Restauración de una obra antigua

Las obras de bordado en oro tienen un proceso de restauración lento y laborioso, gracias al cual pueden conservarse en perfecto estado a través de los años. A veces es posible que la obra únicamente requiera una limpieza a fondo, pero lo  frecuente es que con el paso del tiempo algunos motivos bordados precisen una restauración, al haberse producido perdidas de lentejuelas, piedras u otros adornos, etc.

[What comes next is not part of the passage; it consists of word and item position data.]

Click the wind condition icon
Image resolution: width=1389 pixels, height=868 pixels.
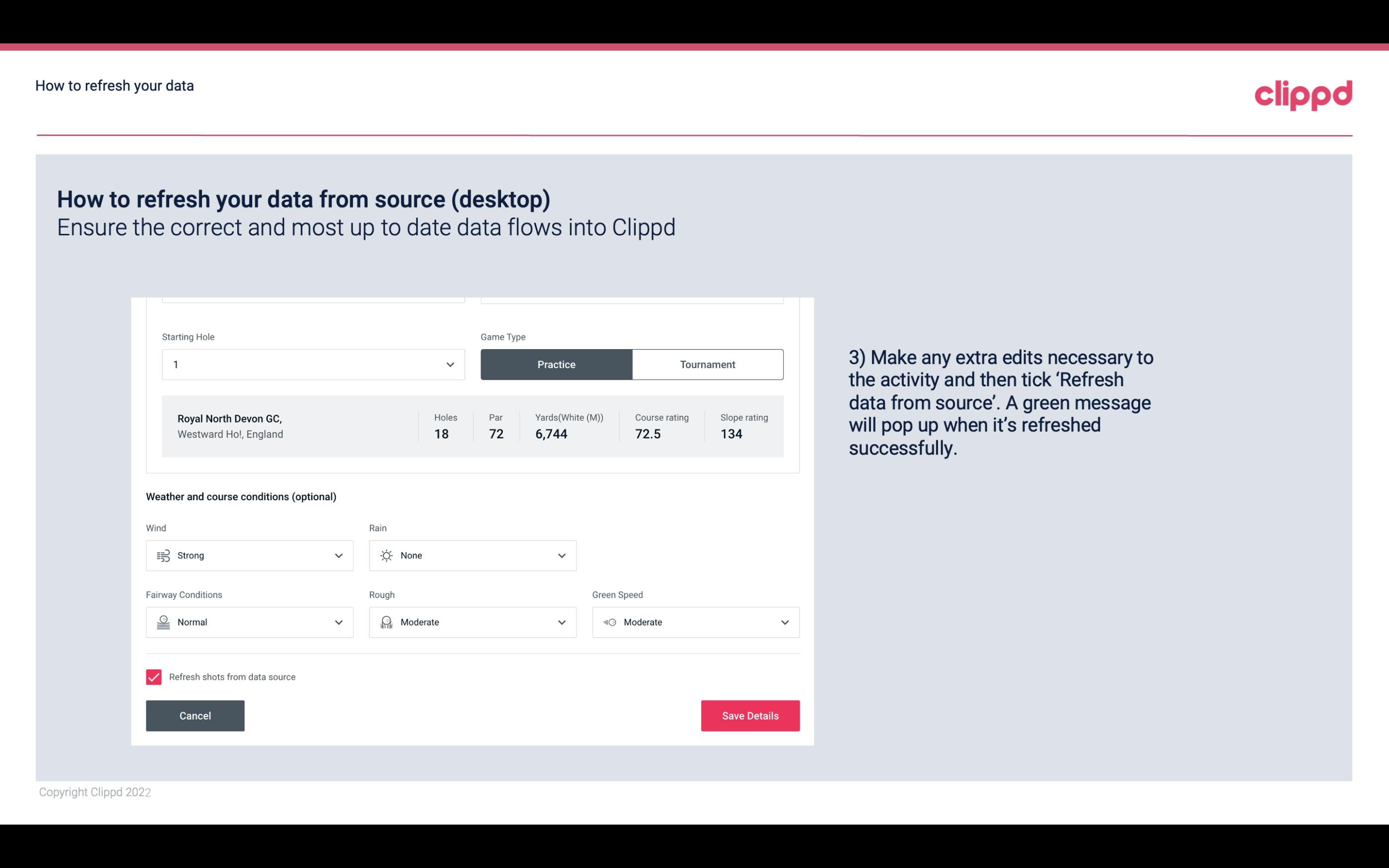[x=163, y=555]
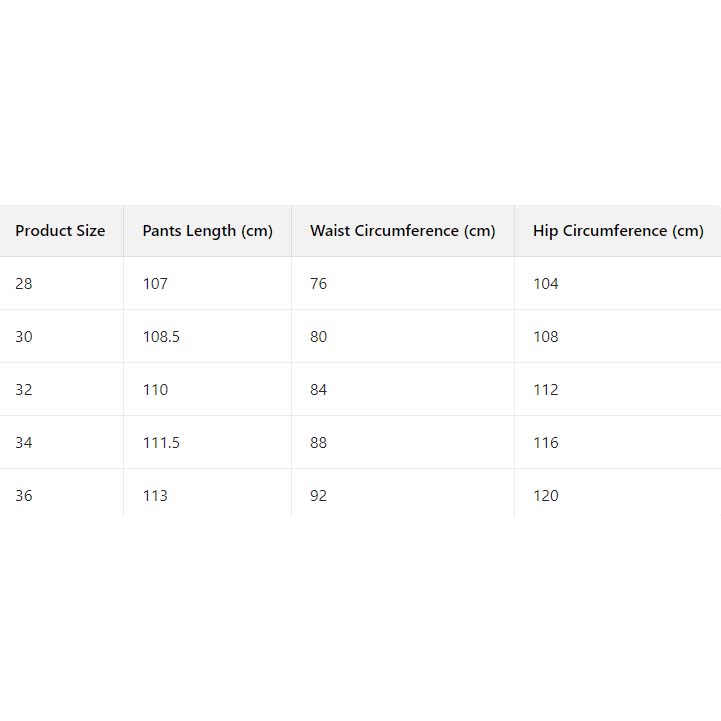This screenshot has width=721, height=721.
Task: Select the size 36 cell
Action: (24, 496)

Ello se une por lo general al deterioro del tejido que lo sustenta, necesitándose entonces al traspaso o pasado del bordado a uno nuevo.

Para limpiar los bordados no se puede utilizar productos químicos pues devorarían el dorado de los hilo, dejando al descubierto el interior de plata o cobre además de dañar el terciopelo. Lo más usual para la limpieza del bordado es fabricar una mezcla con bicarbonato y harina, la cual absorbe la grasa y suaviza la fuerza del bicarbonato. Con esta mezcla se rocía la prenda y se extiende con un cepillo suave siguiendo la dirección del bordado.

Si la obra en cuestión necesita un pasado a nuevo tejido lo primero que se debe hacer es sacar un calco del dibujo de la prenda y a continuación comenzar a descocer las distintas piezas. Una vez descocido el bordado se procede a una limpieza a fondo, los motivos estropeados se van saneando introduciendo nuevos hilos y sustituyendo todo lo que se haya perdido. Los motivos insalvables se bordan como si de un motivo nuevo se tratara. Solo falta, por tanto, preparar un bastidor con el nuevo tejido y aplicar su motivo en su lugar, siguiendo el mismo procedimiento que en las obras de nueva creación.